> **Set tasks**
**A.** In the hard water filtering thread, what share of water does Glenn say reverse osmosis wastes?
**B.** From the hard water filtering thread, return the stretch from "## Wando64 (Feb" through "two boilers monthly.".
**C.** Write the next part of the hard water filtering thread, picking up after its final line.

--- Start Page extract ---

# Hard water filtering



## Wando64 (Feb 28, 2011)

We have very hard water where I live and in spite of me using a Brita filter, I need to descale at least once a month. It is not too bad with a Silvia, but I am considering upgrading to a double boiler machine at some point and I am put off by the idea of having to descale two boilers monthly.

I know some use bottled water, but that is not an option I am willing to consider right now.

So the question is, what filtering systems are available that would eliminate (or drastically reduce) the problem?

I heard some refer to a "Reverse osmosis" filter. Do they work? And if so, which system in particular would you suggest?

Any suggestion greatly appreciated.


----------



## SimonB (Sep 12, 2013)

I'm stuck with the same problem in London as the tap water comes out at about 300 PPM (using a cheap and probably quite inaccurate TDS meter) and for the moment I've settled on a mixture of bottled water and a brita jug which gives me 130 ish.

Unfortunately the bottled water over time ends up being quite expensive so I'm just going to fit a water filter directly to the tap and there's plenty of options, I know some people here have used the kit from screwfix which is pretty cheap at about £30 but I'm thinking for myself the Brita purity C300 which should cost about £40 and last somewhere between 6-12 months (even if I'm completely off on that timescale it's still going to be much cheaper than bottled).

I've seen it mentioned previously that you'll need to further treat distilled or RO water because it's fairly pure and tastes quite flat thanks to the lack of minerals so you may want to reconsider that option. Depending on your machine it might be an option to fit an in tank filter?


----------



## El carajillo (Mar 16, 2013)

Type in "water filters" in the top right corner of the page, it will take you to a huge amount of information on filters / pro's and cons.


----------



## Glenn (Jun 14, 2008)

RO does work, but produces a lot of waste water (60-70%)

You could go for a Claris filter or similar inline filter kit.

--- End Page extract ---
--- Start Dataset rows ---

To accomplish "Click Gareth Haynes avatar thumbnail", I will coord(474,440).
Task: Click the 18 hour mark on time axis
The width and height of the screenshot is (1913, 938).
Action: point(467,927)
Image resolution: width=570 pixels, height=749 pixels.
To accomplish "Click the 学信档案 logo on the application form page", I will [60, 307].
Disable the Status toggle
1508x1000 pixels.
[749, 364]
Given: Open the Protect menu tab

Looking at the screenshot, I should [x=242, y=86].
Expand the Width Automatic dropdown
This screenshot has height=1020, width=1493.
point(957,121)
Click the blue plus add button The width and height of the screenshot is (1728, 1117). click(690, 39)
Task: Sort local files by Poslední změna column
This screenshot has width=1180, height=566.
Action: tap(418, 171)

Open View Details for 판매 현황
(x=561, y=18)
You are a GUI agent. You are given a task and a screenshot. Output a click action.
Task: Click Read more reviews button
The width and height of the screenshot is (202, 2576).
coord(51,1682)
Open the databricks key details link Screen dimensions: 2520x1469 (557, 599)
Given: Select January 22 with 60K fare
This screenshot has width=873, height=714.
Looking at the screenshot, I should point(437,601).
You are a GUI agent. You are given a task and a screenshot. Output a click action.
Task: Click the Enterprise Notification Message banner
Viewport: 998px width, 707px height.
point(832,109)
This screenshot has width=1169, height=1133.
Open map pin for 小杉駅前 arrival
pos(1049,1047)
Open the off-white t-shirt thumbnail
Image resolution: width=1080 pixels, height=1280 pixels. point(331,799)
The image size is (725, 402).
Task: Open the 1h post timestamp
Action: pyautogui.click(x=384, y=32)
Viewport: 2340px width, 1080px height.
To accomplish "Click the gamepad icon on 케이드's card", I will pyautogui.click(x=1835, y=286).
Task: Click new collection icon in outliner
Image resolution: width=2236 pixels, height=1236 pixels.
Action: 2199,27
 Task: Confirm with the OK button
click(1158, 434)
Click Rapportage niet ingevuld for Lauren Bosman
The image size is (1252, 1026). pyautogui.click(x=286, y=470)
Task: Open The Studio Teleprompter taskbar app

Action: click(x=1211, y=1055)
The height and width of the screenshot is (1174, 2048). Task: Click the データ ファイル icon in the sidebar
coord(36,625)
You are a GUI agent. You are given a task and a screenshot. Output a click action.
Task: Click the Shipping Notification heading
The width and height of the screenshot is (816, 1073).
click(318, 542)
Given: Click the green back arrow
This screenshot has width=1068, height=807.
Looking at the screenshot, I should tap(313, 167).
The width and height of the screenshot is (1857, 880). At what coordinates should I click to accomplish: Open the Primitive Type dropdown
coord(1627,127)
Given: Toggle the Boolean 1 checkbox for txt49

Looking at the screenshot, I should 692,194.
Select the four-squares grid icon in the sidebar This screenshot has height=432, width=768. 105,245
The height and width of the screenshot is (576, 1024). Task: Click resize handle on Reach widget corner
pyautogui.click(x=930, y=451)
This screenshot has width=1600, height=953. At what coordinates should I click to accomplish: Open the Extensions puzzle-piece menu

--- End Dataset rows ---

> **Responses to the exercise**
**A.** 60-70%

**B.**
## Wando64 (Feb 28, 2011)

We have very hard water where I live and in spite of me using a Brita filter, I need to descale at least once a month. It is not too bad with a Silvia, but I am considering upgrading to a double boiler machine at some point and I am put off by the idea of having to descale two boilers monthly.

**C.**
Using bottled water is more expensive than using an inline filter kit per litre over time.


----------



## Spazbarista (Dec 6, 2011)

I've got an inline Brita purity filter. If you get one, consider getting the ones above the basic model, as they allow you to set the level of filtration.


----------



## mike 100 (Jul 15, 2010)

I have a Kinetico scale reducing cartridge type filter with a separate tap on the kitchen sink, change the cartridge every six months or so, I now de scale 3 to 4 times a year. Before I was getting limescale around the grouphead but not now, and the coffee tastes the same to me.


----------



## Wando64 (Feb 28, 2011)

Thanks to all that have replied. You've given me a few options to explore.


----------



## Wando64 (Feb 28, 2011)

I have bought a TDS meter and I am now experimenting with Brita Jug filters replaced every two weeks (as that's when they seem to lose efficacy).

At £2.50 per cartridge that would work out at £65 per year.

Does anyone know how does that compare with running cost from a fitted Brita or Claris systems?


----------



## dwalsh1 (Mar 3, 2010)

Can I ask where you see this cartridge for £40



SimonB said:


> the Brita purity C300 which should cost about £40


----------



## SimonB (Sep 12, 2013)

dwalsh1 said:


> Can I ask where you see this cartridge for £40


eBay, bought a couple for under £40 each including shipping.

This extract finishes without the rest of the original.